Although the data below holds other lines too, output only those from the line with "Instruction: Click the version list scrollbar" up to and including the line with "The image size is (600, 400).", exactly as they appear.

--*--

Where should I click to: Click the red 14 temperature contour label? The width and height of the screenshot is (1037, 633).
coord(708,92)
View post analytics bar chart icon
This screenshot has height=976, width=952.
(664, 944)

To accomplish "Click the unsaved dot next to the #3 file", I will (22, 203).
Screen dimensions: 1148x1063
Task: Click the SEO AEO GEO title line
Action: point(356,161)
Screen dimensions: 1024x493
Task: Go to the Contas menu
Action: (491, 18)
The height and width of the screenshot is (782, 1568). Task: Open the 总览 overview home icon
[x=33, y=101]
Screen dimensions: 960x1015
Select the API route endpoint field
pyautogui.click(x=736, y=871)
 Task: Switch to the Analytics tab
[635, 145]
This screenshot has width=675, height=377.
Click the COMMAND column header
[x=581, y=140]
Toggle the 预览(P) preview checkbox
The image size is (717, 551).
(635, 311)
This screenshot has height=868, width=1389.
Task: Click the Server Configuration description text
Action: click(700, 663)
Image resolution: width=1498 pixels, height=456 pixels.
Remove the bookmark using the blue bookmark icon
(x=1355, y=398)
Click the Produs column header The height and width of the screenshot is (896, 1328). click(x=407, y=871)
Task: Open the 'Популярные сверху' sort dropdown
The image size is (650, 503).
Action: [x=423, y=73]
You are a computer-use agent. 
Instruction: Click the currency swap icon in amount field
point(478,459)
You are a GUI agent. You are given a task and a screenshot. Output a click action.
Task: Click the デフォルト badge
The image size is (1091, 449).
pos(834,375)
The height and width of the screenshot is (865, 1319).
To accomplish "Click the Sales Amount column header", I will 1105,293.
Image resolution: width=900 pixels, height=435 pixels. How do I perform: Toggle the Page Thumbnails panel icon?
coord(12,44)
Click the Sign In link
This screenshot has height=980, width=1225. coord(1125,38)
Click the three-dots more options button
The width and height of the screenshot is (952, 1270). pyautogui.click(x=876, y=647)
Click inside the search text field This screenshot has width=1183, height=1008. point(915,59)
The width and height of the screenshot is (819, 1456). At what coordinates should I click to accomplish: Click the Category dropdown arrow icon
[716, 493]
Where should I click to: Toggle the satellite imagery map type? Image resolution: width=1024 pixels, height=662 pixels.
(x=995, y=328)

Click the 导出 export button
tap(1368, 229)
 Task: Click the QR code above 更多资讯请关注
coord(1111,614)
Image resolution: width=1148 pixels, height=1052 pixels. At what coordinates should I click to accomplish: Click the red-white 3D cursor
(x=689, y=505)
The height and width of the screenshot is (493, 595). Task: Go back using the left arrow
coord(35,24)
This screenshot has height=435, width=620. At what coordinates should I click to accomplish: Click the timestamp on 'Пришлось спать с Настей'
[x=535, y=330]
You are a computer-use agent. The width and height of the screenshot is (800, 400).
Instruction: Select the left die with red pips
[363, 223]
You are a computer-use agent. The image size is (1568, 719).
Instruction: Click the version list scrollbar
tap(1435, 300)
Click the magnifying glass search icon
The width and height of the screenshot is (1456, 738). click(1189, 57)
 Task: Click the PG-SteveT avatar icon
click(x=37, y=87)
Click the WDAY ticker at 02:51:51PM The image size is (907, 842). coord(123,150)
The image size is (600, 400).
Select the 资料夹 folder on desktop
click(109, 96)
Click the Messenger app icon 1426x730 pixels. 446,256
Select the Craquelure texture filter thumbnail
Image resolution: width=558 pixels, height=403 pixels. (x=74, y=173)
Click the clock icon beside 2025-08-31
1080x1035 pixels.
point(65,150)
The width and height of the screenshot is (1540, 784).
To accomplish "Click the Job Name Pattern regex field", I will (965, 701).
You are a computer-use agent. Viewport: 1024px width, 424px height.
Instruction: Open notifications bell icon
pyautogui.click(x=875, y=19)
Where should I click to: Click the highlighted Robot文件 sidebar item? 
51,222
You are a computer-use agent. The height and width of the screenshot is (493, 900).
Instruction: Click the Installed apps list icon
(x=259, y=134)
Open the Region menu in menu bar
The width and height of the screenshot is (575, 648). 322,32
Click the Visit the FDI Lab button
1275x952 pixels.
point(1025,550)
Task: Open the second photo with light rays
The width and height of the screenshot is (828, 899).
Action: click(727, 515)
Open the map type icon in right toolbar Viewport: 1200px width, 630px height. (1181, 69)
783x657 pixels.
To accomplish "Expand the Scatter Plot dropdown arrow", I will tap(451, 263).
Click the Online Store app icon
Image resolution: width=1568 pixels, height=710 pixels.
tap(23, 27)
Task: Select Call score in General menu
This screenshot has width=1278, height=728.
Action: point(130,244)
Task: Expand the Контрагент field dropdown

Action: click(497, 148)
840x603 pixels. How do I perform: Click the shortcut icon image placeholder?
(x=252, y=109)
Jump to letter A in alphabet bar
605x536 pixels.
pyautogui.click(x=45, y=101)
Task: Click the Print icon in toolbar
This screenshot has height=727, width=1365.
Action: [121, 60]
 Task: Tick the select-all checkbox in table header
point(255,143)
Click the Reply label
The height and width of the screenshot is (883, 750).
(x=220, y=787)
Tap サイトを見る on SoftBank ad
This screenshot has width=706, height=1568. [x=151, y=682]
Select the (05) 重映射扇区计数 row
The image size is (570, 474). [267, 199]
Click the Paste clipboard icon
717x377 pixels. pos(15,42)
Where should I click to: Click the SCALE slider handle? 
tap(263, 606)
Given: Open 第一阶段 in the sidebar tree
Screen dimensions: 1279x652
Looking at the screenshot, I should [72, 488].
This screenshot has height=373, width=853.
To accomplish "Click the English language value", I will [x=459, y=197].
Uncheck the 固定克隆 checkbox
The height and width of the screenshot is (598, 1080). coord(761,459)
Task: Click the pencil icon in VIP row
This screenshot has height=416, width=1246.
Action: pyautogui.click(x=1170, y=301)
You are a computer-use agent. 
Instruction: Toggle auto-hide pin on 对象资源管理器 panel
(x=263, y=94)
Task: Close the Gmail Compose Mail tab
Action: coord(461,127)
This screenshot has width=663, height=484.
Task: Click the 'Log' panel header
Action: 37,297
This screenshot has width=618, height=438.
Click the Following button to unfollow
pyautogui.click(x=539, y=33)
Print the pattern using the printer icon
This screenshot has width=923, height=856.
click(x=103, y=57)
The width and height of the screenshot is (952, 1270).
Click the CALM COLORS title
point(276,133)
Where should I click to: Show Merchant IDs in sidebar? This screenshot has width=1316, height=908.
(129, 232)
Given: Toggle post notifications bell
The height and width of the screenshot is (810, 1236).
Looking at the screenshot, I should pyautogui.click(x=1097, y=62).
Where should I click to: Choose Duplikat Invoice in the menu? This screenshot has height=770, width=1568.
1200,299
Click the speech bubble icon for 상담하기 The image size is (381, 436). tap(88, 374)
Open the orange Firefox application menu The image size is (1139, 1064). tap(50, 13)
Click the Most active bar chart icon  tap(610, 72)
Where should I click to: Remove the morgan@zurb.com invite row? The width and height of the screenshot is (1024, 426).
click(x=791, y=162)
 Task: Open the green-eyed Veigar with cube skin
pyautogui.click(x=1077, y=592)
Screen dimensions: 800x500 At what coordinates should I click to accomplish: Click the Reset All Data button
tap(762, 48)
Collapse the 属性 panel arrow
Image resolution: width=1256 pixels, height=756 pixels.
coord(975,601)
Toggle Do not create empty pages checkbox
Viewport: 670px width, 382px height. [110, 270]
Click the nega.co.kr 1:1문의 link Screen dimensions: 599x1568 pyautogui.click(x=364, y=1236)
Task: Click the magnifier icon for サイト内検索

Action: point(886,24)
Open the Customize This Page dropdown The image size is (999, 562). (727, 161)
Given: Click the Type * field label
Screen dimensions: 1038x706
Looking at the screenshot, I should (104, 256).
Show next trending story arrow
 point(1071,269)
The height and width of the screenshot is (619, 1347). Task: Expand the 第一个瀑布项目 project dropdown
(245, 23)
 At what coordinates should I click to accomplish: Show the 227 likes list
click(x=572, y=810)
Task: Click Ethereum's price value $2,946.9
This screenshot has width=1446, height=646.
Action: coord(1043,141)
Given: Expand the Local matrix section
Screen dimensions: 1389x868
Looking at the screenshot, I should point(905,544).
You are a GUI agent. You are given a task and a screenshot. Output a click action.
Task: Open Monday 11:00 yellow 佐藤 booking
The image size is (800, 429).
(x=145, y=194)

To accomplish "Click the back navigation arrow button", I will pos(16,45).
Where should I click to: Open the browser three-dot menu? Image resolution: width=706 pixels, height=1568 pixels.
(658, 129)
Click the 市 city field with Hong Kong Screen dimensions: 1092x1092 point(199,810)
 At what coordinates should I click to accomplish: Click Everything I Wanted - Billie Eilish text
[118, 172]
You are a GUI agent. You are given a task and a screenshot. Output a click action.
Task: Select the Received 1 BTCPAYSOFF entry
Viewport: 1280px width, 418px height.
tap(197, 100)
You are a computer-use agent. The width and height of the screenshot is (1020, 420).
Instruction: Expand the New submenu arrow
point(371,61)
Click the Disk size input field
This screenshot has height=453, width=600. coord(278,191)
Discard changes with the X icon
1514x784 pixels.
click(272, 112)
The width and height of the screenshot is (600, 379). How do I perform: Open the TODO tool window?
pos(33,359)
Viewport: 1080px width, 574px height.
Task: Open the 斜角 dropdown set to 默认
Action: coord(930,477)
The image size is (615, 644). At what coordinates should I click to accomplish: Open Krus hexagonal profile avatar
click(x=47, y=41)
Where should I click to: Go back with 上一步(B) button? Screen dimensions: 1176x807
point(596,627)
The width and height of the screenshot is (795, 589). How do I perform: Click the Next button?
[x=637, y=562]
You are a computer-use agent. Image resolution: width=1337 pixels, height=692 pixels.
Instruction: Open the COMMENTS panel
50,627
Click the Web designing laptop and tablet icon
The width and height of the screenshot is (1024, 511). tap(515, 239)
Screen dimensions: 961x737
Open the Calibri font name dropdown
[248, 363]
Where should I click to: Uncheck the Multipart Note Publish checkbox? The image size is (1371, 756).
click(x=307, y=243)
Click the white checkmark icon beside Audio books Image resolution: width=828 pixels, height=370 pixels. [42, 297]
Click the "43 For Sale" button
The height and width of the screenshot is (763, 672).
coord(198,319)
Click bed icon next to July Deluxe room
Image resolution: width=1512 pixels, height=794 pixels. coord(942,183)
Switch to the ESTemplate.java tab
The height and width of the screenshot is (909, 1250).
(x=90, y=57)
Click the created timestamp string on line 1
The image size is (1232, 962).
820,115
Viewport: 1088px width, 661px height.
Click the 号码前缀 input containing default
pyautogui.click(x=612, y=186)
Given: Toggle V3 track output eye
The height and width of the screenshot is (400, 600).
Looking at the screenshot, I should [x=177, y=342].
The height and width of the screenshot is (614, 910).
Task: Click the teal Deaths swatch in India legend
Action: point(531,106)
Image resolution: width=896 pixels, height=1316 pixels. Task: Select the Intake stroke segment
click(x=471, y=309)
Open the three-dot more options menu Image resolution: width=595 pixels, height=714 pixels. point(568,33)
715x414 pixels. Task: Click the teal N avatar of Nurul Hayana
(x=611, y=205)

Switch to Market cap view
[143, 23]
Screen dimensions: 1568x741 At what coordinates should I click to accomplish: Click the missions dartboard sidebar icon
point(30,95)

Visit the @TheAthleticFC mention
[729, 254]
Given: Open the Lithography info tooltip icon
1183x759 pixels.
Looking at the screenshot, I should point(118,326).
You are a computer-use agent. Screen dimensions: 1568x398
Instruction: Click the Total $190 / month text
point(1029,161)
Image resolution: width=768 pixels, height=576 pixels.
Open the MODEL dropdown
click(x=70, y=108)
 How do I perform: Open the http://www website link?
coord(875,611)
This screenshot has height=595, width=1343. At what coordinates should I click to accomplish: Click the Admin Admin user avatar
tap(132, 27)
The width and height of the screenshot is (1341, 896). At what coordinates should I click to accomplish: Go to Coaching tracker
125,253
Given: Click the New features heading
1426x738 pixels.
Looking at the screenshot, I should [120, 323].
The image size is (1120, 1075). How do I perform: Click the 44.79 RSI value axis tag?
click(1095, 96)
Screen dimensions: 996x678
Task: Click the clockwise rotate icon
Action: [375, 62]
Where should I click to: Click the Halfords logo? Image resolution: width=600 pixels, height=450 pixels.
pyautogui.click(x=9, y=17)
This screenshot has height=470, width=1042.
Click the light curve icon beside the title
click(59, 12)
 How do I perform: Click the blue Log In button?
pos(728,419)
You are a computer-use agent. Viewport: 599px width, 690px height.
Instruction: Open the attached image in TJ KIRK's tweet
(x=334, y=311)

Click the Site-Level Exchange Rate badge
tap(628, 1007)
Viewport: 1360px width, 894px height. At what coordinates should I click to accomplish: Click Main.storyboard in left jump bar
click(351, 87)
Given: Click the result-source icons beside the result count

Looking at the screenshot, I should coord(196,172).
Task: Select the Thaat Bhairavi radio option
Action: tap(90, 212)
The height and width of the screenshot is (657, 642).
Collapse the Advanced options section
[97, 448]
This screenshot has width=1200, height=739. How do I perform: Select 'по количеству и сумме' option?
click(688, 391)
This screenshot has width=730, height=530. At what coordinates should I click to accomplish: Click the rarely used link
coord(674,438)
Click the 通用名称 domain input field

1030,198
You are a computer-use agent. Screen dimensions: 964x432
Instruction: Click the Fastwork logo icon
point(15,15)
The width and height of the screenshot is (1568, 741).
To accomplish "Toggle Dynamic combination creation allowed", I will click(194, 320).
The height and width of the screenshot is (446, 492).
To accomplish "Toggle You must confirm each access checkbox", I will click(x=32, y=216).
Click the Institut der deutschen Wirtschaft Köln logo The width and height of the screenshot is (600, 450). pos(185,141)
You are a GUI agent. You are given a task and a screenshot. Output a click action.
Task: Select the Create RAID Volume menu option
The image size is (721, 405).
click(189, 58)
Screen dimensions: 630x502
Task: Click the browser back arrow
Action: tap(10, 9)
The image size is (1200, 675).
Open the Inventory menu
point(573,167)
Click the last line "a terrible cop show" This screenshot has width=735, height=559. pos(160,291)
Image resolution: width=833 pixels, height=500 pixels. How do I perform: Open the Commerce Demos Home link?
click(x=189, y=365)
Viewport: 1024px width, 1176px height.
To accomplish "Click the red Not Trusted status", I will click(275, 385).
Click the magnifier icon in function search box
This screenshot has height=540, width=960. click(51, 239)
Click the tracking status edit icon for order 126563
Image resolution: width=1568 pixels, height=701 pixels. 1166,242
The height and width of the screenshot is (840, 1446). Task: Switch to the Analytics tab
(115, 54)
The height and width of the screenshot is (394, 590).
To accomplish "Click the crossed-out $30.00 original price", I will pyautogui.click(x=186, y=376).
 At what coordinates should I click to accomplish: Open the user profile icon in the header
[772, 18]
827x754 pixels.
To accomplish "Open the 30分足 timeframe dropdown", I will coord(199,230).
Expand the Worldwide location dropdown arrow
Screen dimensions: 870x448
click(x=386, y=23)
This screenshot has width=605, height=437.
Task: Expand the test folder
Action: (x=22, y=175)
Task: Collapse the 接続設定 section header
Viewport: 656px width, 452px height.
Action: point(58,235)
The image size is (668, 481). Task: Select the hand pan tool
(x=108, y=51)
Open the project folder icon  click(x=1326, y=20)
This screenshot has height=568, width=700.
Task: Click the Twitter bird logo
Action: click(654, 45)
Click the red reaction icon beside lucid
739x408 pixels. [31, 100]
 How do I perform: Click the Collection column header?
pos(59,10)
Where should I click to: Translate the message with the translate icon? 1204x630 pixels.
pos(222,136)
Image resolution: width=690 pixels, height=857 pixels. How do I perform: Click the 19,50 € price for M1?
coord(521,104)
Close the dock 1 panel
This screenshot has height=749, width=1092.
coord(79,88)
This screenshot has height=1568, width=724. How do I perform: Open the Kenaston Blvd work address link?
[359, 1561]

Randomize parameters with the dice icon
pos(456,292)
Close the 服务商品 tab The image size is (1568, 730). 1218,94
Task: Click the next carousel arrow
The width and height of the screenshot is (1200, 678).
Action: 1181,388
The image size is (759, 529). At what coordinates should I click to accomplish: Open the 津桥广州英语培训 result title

--*--

# Answer space
Instruction: Click the version list scrollbar
tap(1435, 300)
Click the magnifying glass search icon
The width and height of the screenshot is (1456, 738). click(1189, 57)
 Task: Click the PG-SteveT avatar icon
click(x=37, y=87)
Click the WDAY ticker at 02:51:51PM The image size is (907, 842). coord(123,150)
The image size is (600, 400).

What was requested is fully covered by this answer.